## Exercise 1
For the Ealing clinic article, decide whether each statement agrees with it: (a) the protection order around the clinic covers 100 metres; (b) pro-choice groups first appeared outside the clinic in 2010; (c) Mr Justice Turner said his ruling gave local authorities the "green light" to impose such orders around all abortion clinics. Answer each with yes or no and quote the words of the article that decide it.
## Exercise 2
Return the stretch of the Ealing clinic article from "Ms Dulgheriu says" through "desperately want it.", copied word for word.

## Source text

Pro-life protesters at Court of Appeal to challenge ban outside abortion clinic

The Court of Appeal is hearing a challenge against a ban on pro-life groups outside an abortion clinic in west London. 

The Marie Stopes abortion clinic in Ealing was the first in the country to introduce a Public Spaces Protection Order (PSPO) of 100 metres around it, supported by their local MP Rupa Huq.

Those standing outside abortion clinics were mostly from pro-life group the Good Counsel Network, who tried to help women change their minds and offer practical support when financial or domestic pressures were leading women towards termination.

Pro-choice groups began turning up in 2005, protesting against the pro-life group's presence, the judge described the combination of the two groups by saying it 'generated an atmosphere of tension outside the Centre'.



The buffer zone was challenged last year at the High Court, with the judge concluding that it was a "necessary step in a democratic society".

Alina Dulgheriu and Andrea Orthova from the Good Counsel Network are now challenging that decision in the Court of Appeal infront of three senior judges. 

A group of mothers who say they were helped by vigil members outside abortion clinics rallied outside the Royal Courts of Justice while the hearing was taking place.

The public spaces protection order (PSPO) came into force in April after reports of "intimidation, harassment and distress" for women using the facility in Mattock Lane.

Clinical operations manager John Hansen-Brevetti said women had been told the ghost of their foetus would haunt them, had been told "mummy, mummy, don't kill me", had holy water thrown on them and rosary beads thrust at them.

Ruling on the case in July last year, Mr Justice Turner said: "There was substantial evidence that a very considerable number of users of the clinic reasonably felt that their privacy was being very seriously invaded at a time and place when they were most vulnerable and sensitive to uninvited attention.

"It also follows that, in this regard, I am also satisfied that the defendant (council) was entitled to conclude that the effect of the activities of the protesters was likely to make such activities unreasonable and justified the restrictions imposed."

The judge said his ruling did not give the "green light" to local authorities to impose PSPOs around all abortion clinics and each case must be decided on its own facts.

Ms Dulgheriu says she was offered financial, practical and moral help, as well as accommodation, and now has a "beautiful" daughter.

In a statement following the ruling, she said: "I am saddened and shocked that the court has upheld a PSPO that prevents good people giving help to mothers who desperately want it.

"I am devastated for those women that, since the introduction of the Ealing PSPO, have not been able to access the loving help that I did.

"I feel desperately sorry for the vigil members who since the move to create this PSPO have been consistently subject to abuse on the street and slander online."

Ealing Council leader Julian Bell said at the time of the ruling: "This sends a clear message to those that have denied that there is evidence of unacceptable behaviour having a detrimental impact on people in this area, that there was a problem and action needed to be taken.

"The harassment and intimidation of local residents and those accessing legally available medical services was totally unacceptable and 'the feelings of intrusion' was clearly having a negative impact.

"Since the safe zone was implemented in April, we have seen a dramatic reduction in anti-social behaviour, confirming to us that we were right to take this action in the interest of those people living in the locality of Mattock Lane, and for those who visit the area."

## Data shown

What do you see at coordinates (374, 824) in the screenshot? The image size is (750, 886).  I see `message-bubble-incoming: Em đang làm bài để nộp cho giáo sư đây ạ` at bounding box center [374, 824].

## Response 1
(a) Yes: "a Public Spaces Protection Order (PSPO) of 100 metres around it"
(b) No: "Pro-choice groups began turning up in 2005"
(c) No: "The judge said his ruling did not give the "green light" to local authorities to impose PSPOs around all abortion clinics"

## Response 2
Ms Dulgheriu says she was offered financial, practical and moral help, as well as accommodation, and now has a "beautiful" daughter.

In a statement following the ruling, she said: "I am saddened and shocked that the court has upheld a PSPO that prevents good people giving help to mothers who desperately want it.